> _Job_
Reproduce verbatim the stretch of the records from the line containing "Task: Click the Speedometer" through the end of the records, both ends included. Leave the pictures out of your answer.

★ ★ ★ ★ ★ ★ ★

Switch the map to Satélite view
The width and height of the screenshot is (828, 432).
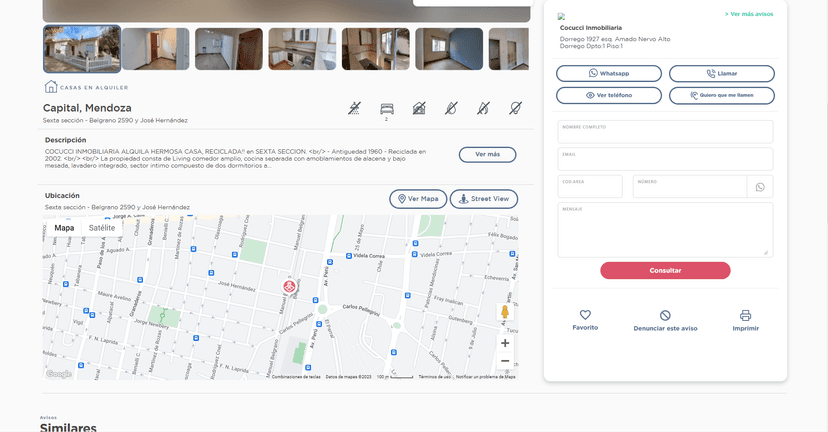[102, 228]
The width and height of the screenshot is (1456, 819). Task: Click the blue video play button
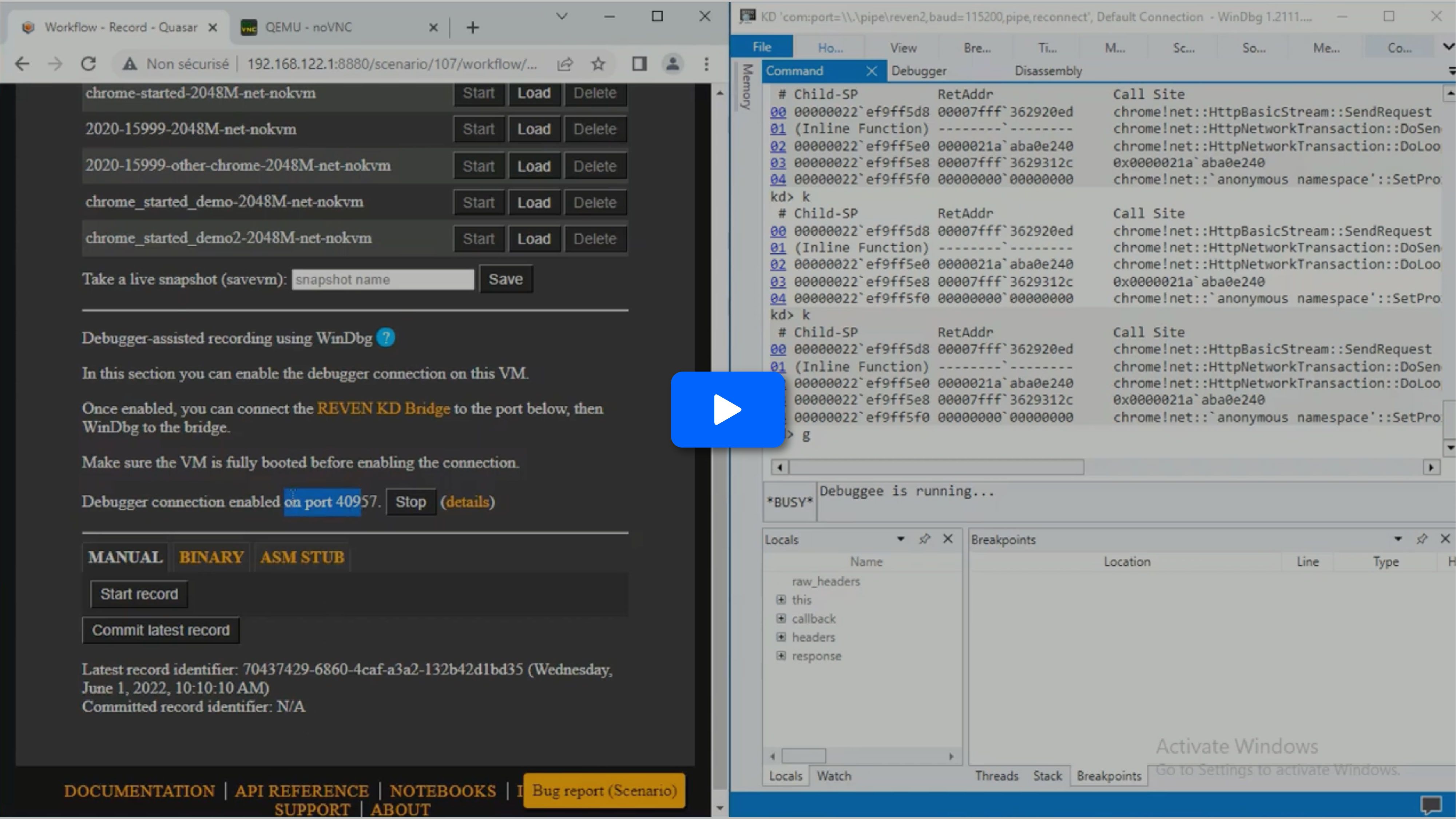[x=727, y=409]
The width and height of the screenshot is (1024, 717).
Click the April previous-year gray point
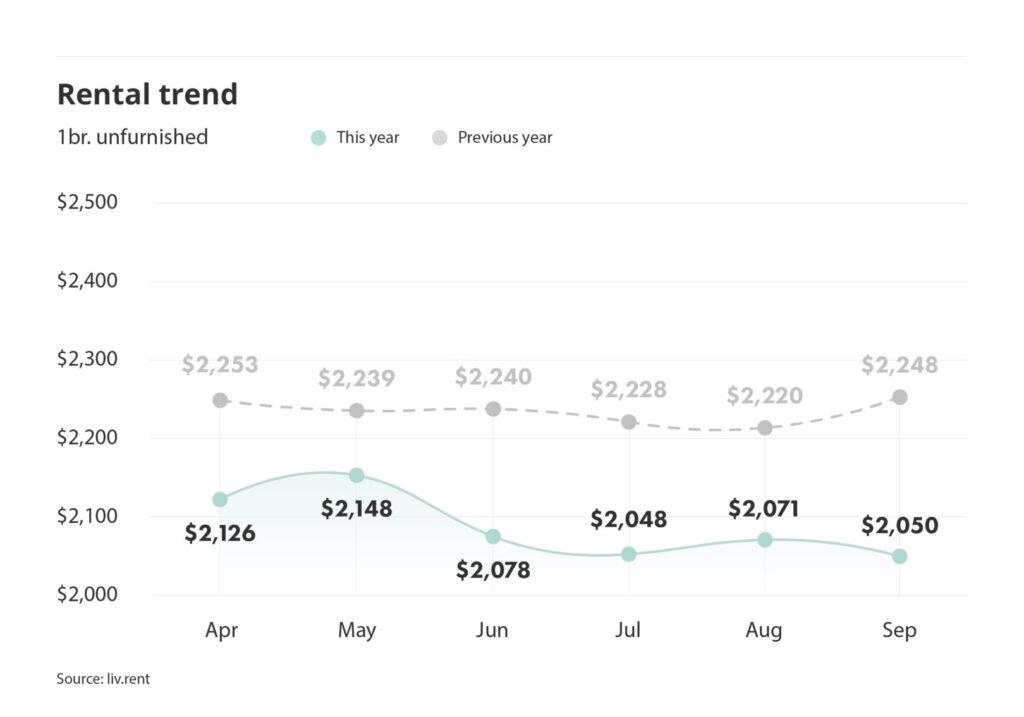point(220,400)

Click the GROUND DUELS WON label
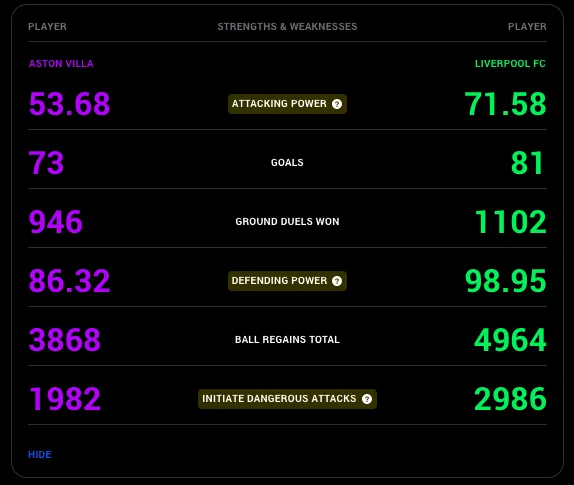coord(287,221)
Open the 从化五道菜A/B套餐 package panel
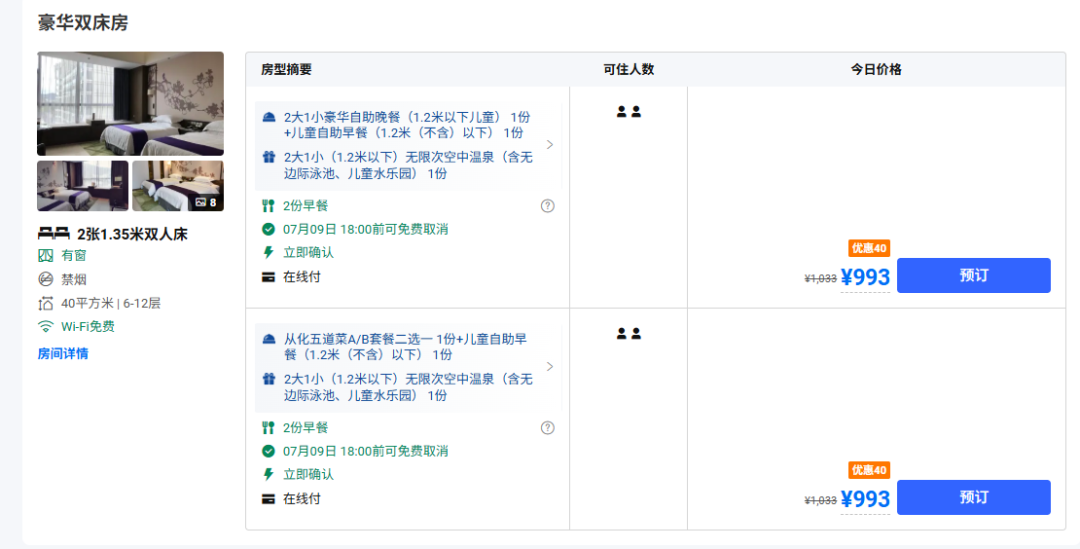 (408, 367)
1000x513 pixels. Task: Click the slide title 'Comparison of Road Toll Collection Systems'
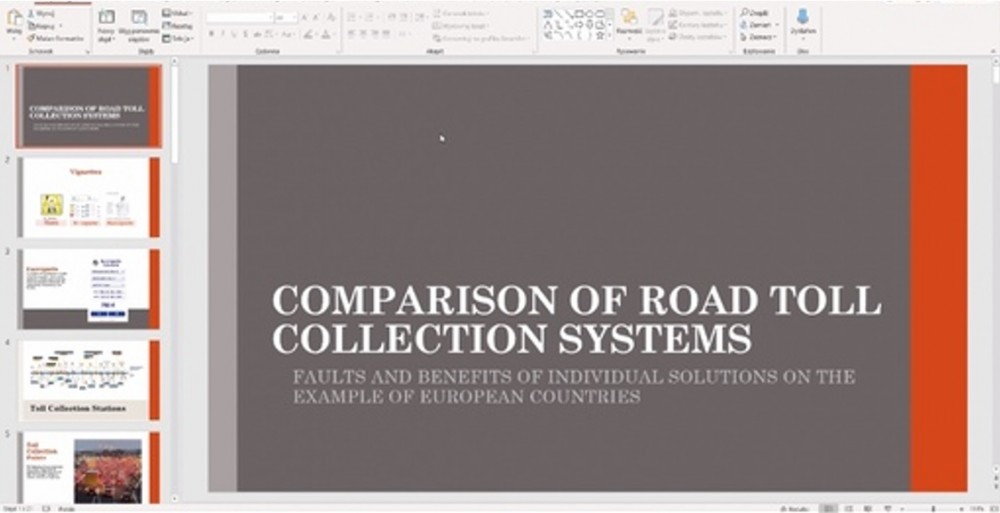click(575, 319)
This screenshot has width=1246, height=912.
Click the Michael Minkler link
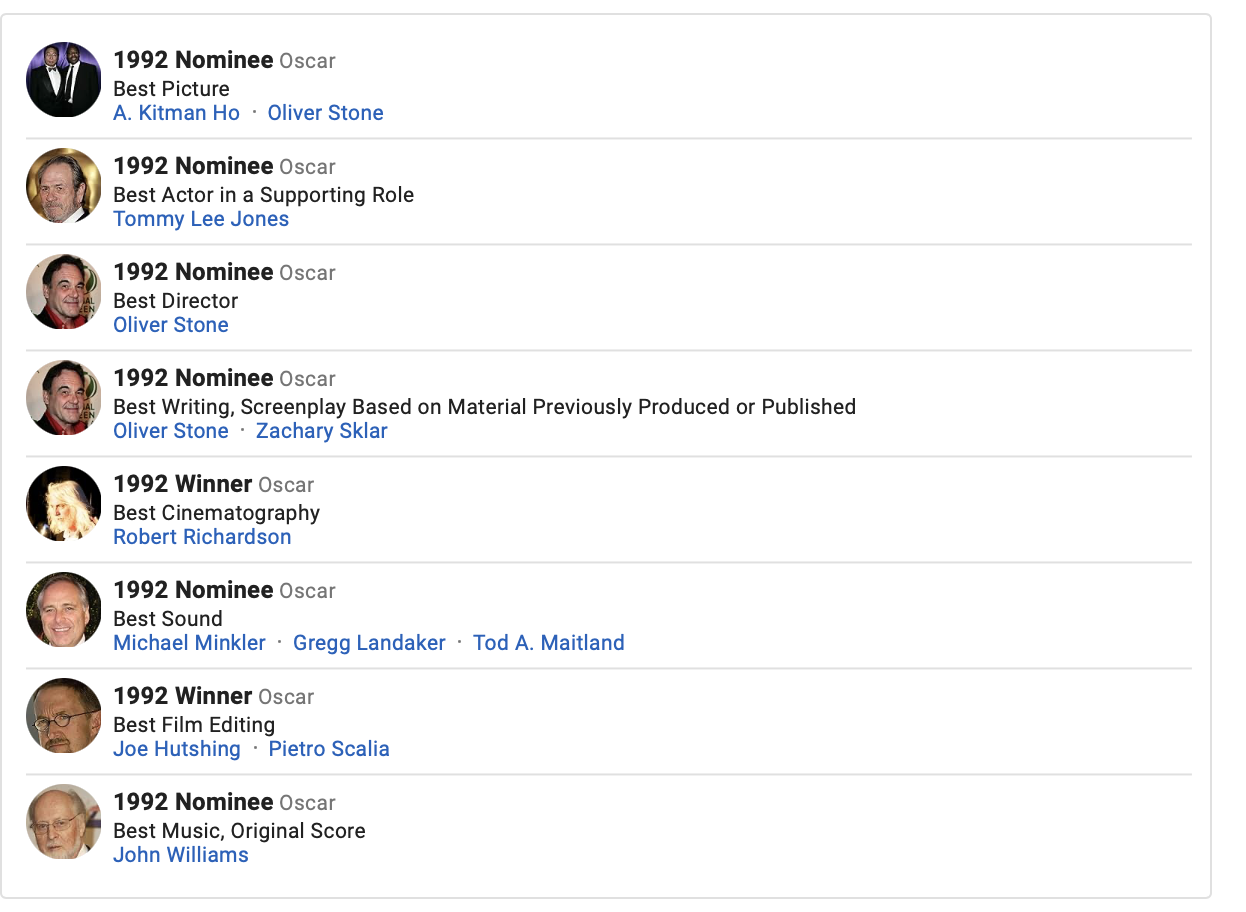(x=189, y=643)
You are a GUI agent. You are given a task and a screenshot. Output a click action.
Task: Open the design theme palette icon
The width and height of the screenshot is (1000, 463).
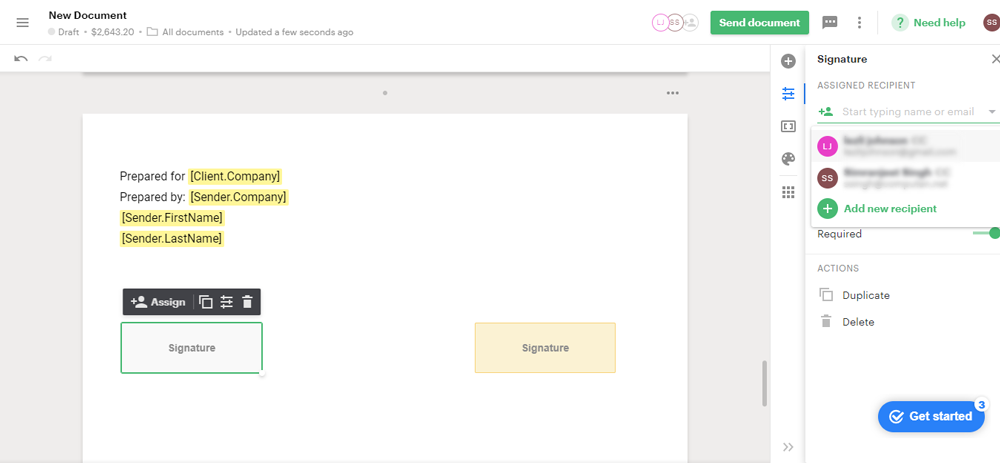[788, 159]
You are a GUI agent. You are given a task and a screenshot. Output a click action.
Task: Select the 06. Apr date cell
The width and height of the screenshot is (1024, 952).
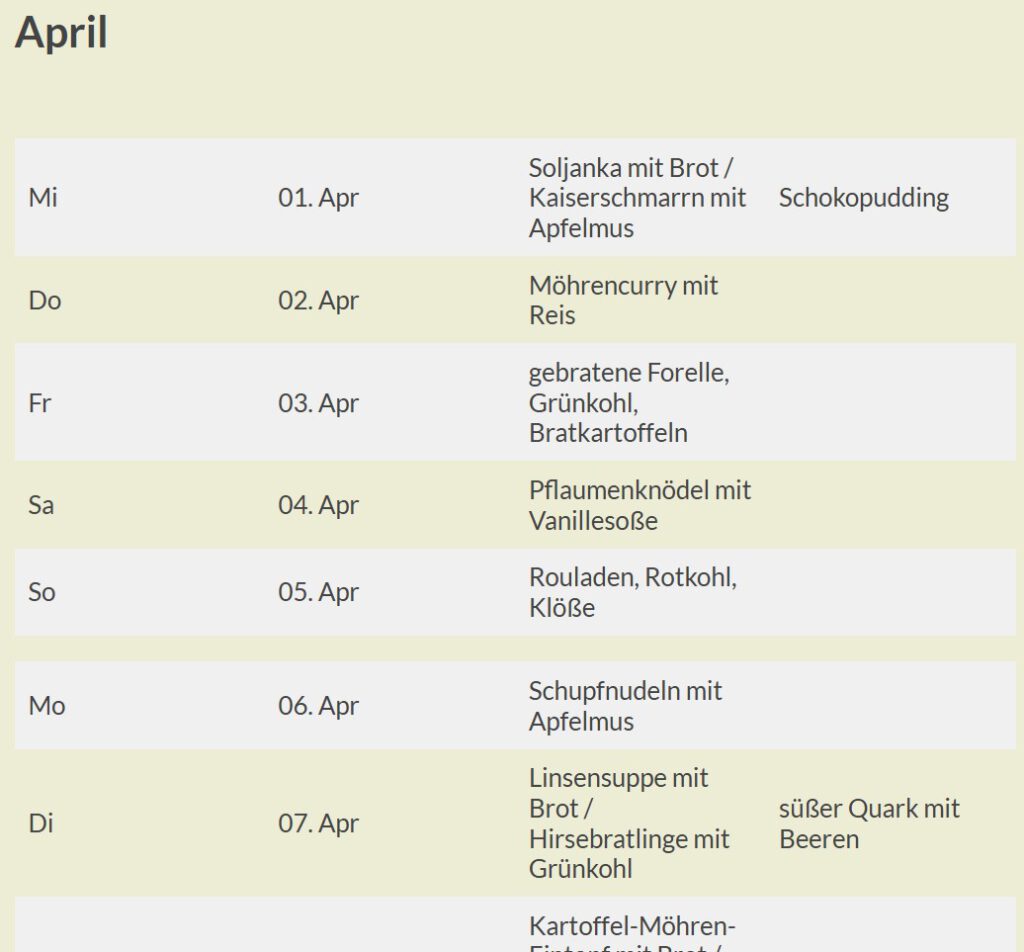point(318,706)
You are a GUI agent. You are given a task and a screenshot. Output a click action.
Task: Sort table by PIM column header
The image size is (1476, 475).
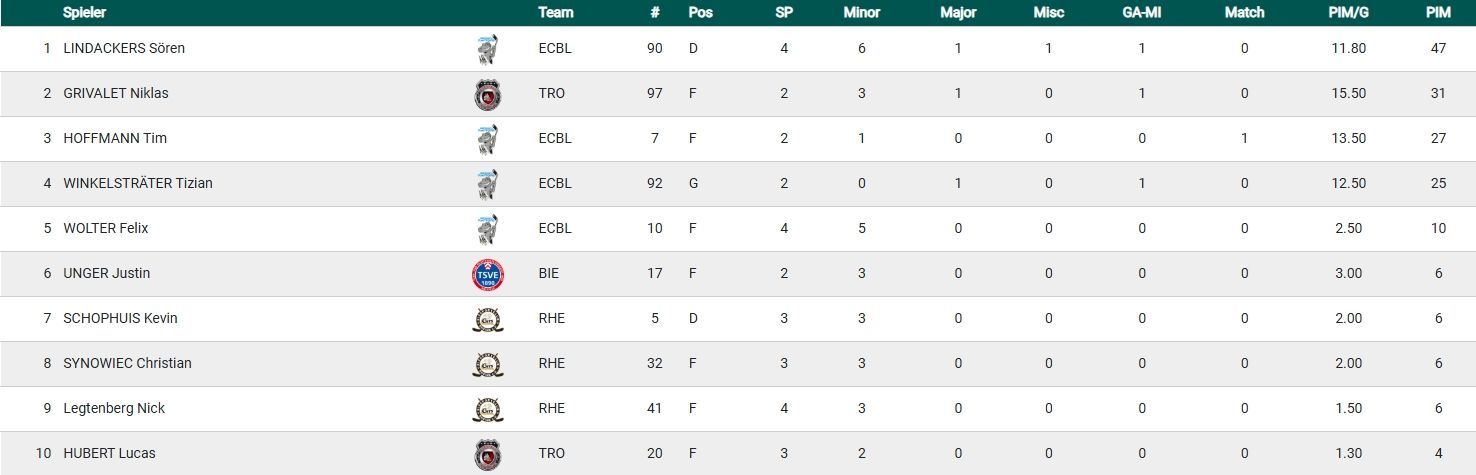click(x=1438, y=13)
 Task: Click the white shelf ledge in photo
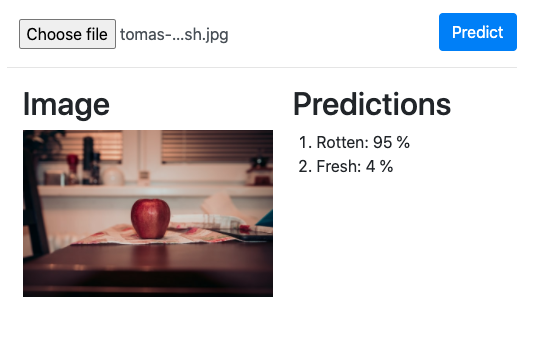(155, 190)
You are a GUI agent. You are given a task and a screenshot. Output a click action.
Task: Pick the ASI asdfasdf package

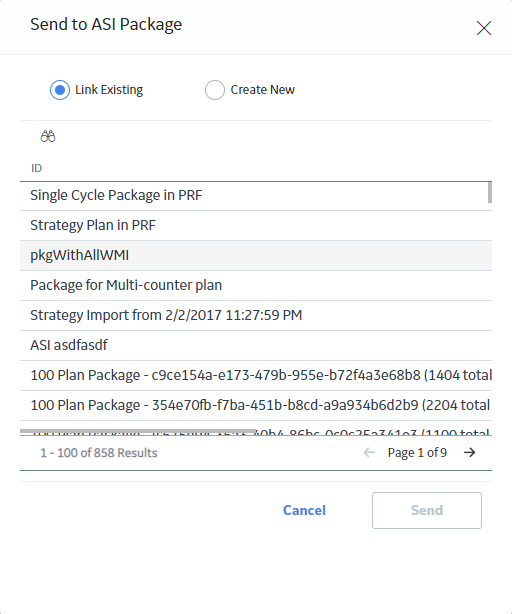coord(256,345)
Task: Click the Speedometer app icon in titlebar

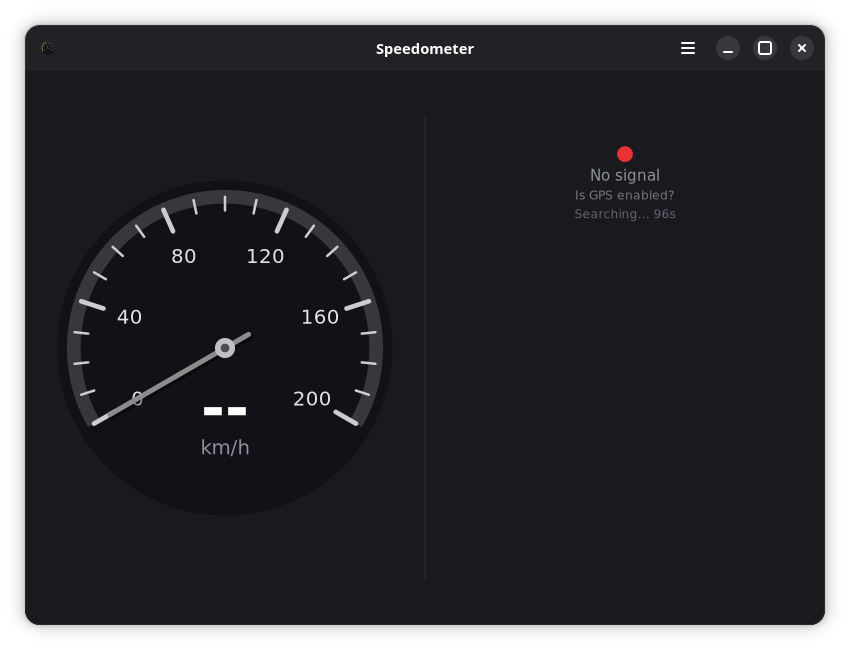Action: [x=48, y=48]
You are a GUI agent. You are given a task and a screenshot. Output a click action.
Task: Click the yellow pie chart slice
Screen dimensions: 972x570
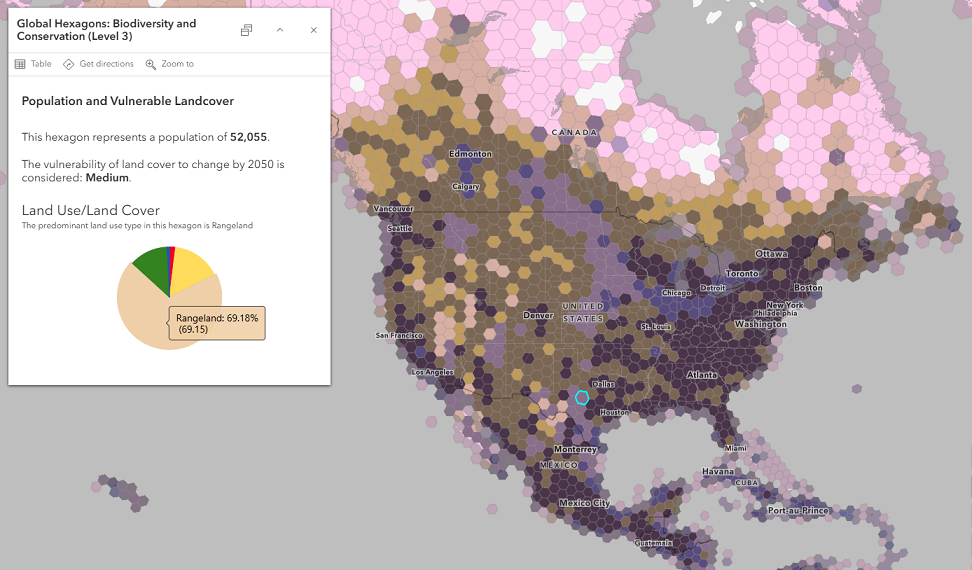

★ ★ ★ ★ ★ ★ ★

> _Exercise result_
Task: Click the Speedometer app icon in titlebar

Action: [x=48, y=48]
You are a GUI agent. You are given a task and a screenshot. Output a click action.
Task: Click the yellow pie chart slice
Screen dimensions: 972x570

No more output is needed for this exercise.